The National Journal reports that the tax rate would be $8 per gigajoule of coal and a bit over $3 per gigajoule of natural gas. Roughly speaking a ton of coal contains somewhere around 25 gigajoules of energy, which implies a tax rate of $200 per ton. …The average American household uses about 11,000 kilowatt hours annually, implying a hike in electric rates of about $1,100 per year due to the new carbon tax. Since the average monthly electric bill is about $107, the IMF’s proposed tax hike on coal would approximately double how much Americans pay for coal-fired electricity. A thousand cubic feet (mcf) of natural gas contains about 1 gigajoule of energy. The average American household burns about 75 mcf of natural gas annually so that implies a total tax burden of $225 per residential customer.

To be fair, the IMF crowd asserts that all these new taxes can be – at least in theory – offset by lower taxes elsewhere.

…we are generally talking about smarter taxes rather than higher taxes.

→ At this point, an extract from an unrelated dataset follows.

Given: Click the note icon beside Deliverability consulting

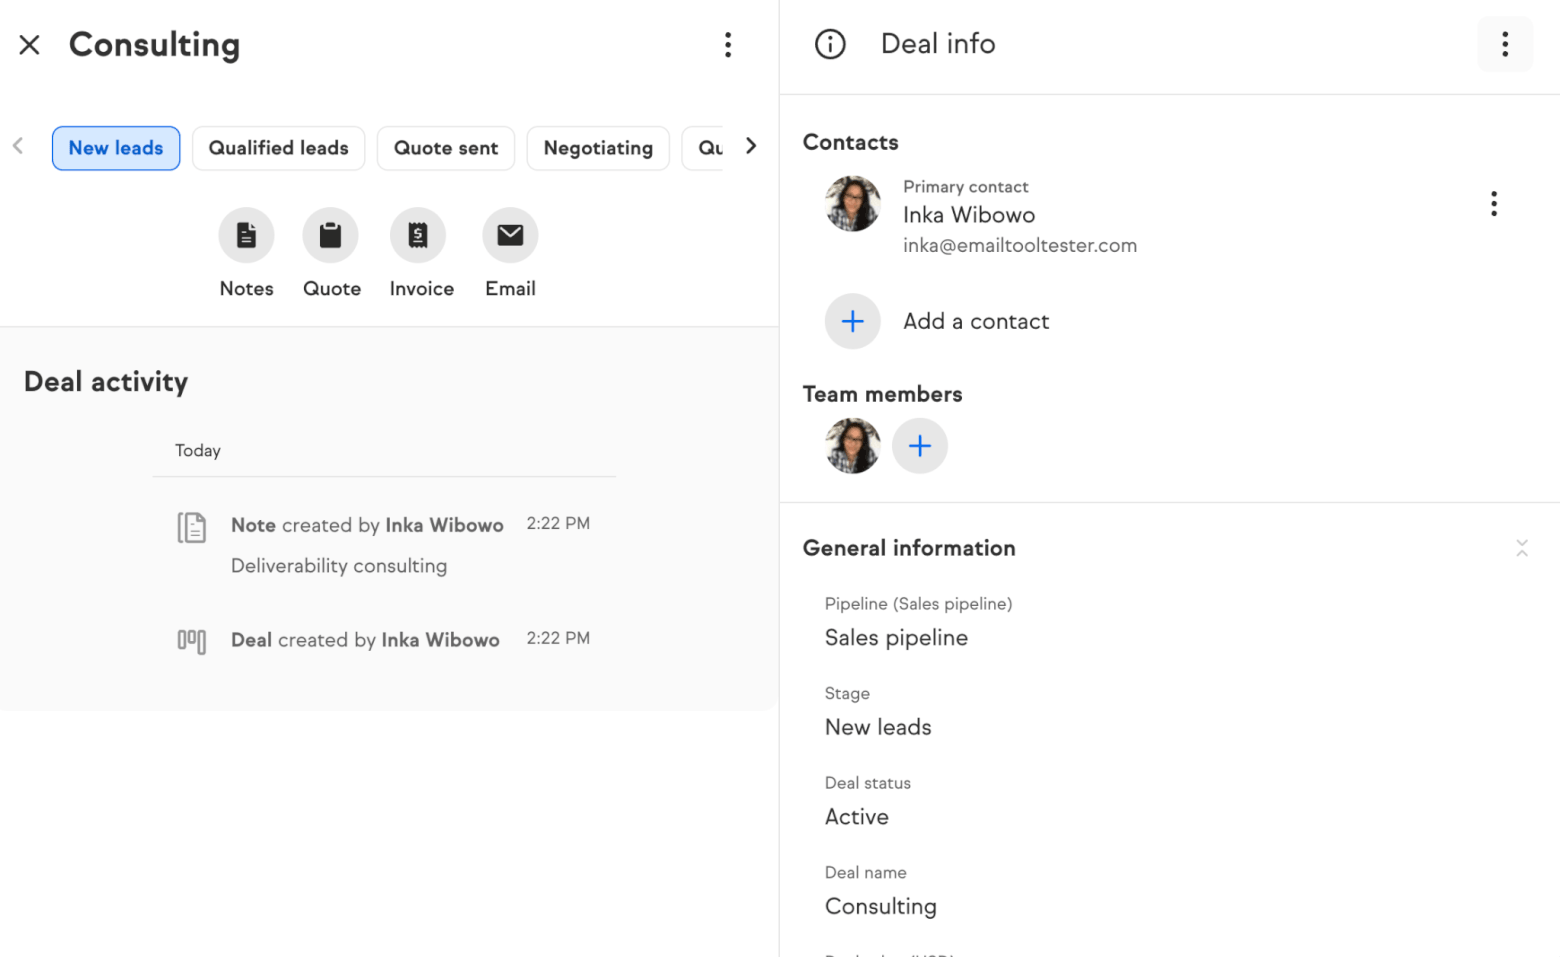Looking at the screenshot, I should pyautogui.click(x=192, y=526).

This means re-calibrating tax systems to achieve fiscal objectives more efficiently, most obviously by using the proceeds to lower other burdensome taxes. The revenue from energy taxes could of course also be used to pay down public debt.

Needless to say, I strongly suspect that politicians would use any new revenue to finance a larger burden of government spending. That’s what happened when the income tax was enacted. That’s what happened when the payroll tax was enacted. That’s what happened when the value-added tax was enacted.

If you think something different would happen following the implementation of an energy tax, you win the grand prize for gullibility.

But let’s give the IMF credit. The bureaucrats are equal opportunity tax hikers. They don’t just want higher taxes in the United States. They give the same message everywhere in the world.

Here are some excerpts from an editorial about Spanish fiscal policy in the Wall Street Journal.

Madrid last month cut corporate and personal tax rates, simplified Spain’s personal-income tax system and vowed to close loopholes. That’s good news… So leave it to the austerity scolds at the International Monetary Fund to call for tax increases. …Specifically, the Fund wants Spain to raise value-added taxes, alcohol and tobacco excise taxes, tourism taxes, and various environmental and energy levies: “It will be critical to protect the most vulnerable by increasing the support system for them via the transfer and tax system.”

Gee, I suppose that we should be happy the IMF didn’t endorse higher income taxes as well.

The good news is that the Spanish government may have learned from previous mistakes that tax hikes don’t work.

Rather than heed this bad advice, Prime Minister Mariano Rajoy and Finance Minister Cristobal Montoro are cutting government spending and eliminating wasteful programs to reduce pressure on the public fisc. Public spending amounted to 44.8% of GDP in 2013, which is still too high but down from 46.3% in 2010. The government projects it will fall to 40% by 2017.Madrid has also made clear that it believes private growth is the real answer to its fiscal woes. …In other words, economic growth spurred by low taxes and less state intervention yields more revenue over time. If Mr. Montoro can pursue the logic of that insight, there’s hope for Spain’s beleaguered economy.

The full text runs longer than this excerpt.